Yeah. Maybe I can give you some illustrations. Our typical underwriting could be, I'll put this number into a bracket as well. For a phase one asset, normally we hope that within two years we can complete the proof of concept as well. That's an investment horizon. Our upfront payment hopefully is around $50 million. This value is either in cash or in equity, like Vis ara. We hope that our capability of leveraging the global most efficient clinical trial resources can limit our investment in the POC trial to maybe $50 million. That's a ballpark number. Our upfront investment is $100 million. After the POC trial, we hope that we have more than 50% chance to make a $1 billion value molecule. Of course, it's going to be in the form of at least a three-digit upfront fee, our licensing with milestone fee and royalty.
Of course, we are always creative, depends on our conviction in the commercial value, probability of success, etc.

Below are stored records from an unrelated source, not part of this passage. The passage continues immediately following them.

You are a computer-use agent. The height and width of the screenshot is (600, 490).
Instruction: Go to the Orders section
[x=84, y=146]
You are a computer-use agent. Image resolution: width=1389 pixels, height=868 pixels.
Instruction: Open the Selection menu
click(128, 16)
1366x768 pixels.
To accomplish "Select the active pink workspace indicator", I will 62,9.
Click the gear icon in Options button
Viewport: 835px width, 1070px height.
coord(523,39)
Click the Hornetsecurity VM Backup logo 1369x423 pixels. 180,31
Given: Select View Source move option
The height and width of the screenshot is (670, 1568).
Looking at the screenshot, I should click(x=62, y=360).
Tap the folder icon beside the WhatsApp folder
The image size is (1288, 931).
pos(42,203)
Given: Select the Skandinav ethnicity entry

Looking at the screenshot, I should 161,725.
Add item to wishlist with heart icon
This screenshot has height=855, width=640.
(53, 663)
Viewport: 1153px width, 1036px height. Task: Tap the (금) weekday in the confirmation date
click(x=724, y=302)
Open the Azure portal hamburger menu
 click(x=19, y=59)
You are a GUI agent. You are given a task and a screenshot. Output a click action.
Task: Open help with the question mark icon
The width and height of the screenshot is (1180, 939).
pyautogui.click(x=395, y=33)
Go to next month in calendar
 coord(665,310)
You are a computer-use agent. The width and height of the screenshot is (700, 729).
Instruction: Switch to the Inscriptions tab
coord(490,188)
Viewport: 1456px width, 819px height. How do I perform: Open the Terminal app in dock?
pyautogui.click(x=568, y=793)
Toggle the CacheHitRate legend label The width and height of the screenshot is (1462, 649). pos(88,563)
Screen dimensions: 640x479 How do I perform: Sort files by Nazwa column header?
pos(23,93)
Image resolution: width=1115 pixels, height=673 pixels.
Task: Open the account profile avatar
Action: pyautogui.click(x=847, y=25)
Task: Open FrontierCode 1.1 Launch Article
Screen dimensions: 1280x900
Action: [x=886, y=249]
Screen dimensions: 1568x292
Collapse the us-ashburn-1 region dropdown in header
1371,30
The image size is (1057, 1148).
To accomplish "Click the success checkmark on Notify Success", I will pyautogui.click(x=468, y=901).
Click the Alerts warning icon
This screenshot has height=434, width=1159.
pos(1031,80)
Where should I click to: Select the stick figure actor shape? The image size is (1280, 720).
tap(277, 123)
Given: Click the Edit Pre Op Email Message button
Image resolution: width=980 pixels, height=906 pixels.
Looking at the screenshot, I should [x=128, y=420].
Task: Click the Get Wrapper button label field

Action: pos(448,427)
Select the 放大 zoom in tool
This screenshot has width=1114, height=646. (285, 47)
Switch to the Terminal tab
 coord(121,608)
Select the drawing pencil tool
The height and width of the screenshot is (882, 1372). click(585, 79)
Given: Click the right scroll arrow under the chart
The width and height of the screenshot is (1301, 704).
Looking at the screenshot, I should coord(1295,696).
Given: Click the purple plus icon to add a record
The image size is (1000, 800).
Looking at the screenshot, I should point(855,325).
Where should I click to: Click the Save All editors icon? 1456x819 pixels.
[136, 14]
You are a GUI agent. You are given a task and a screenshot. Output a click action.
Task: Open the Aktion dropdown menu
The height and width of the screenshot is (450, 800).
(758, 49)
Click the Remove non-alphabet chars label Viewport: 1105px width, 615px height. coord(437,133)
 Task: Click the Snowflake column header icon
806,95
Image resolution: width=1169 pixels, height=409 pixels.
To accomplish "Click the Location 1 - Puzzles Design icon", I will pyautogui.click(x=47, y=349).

We can also negotiate to be an equity ownership profit share, or we can choose to continue with the phase three trial given our fundraising capability and the strong balance sheet. I hope this answers your question.
Thank you so much.
Our next question is from Justin.
I think given the time, we will have opportunities to continue our conversation down the road. We're already past the slot of time. I think I would like to invite Fu Wei back to the mic to close out this call with a key message for analysts and investors on the call. Fu Wei, please.
Thank you, Sean. I have been heavily involved in this biotech industry developments in Asia and in the U.S. for the past 11 years. As I shared, I started by setting up companies bringing innovation from the U.S. to Asia. We license more than 30 molecules, which are very successful in that strategy. As we all notice, the most recent trend, the efficiencies, the productivities, the qualities of developing new drugs, the discovery capability, and also the efficient clinical trial resources in China and in Asia are presenting, in my view, the largest opportunity ever in my whole career. Therefore, we decided together to build and pivot I-Mab, Nova Bridge into that direction, making ourselves the best platform candidate to capture this opportunity to bring innovations from Asia to the world. We welcome all of you to be part of this journey. It's an exciting opportunity. Thank you.
Thank you very much. Back to you, PJ.
Thank you all. Operator, can you now close the call?
This concludes our call for today. Thank you, everyone. You may now disconnect.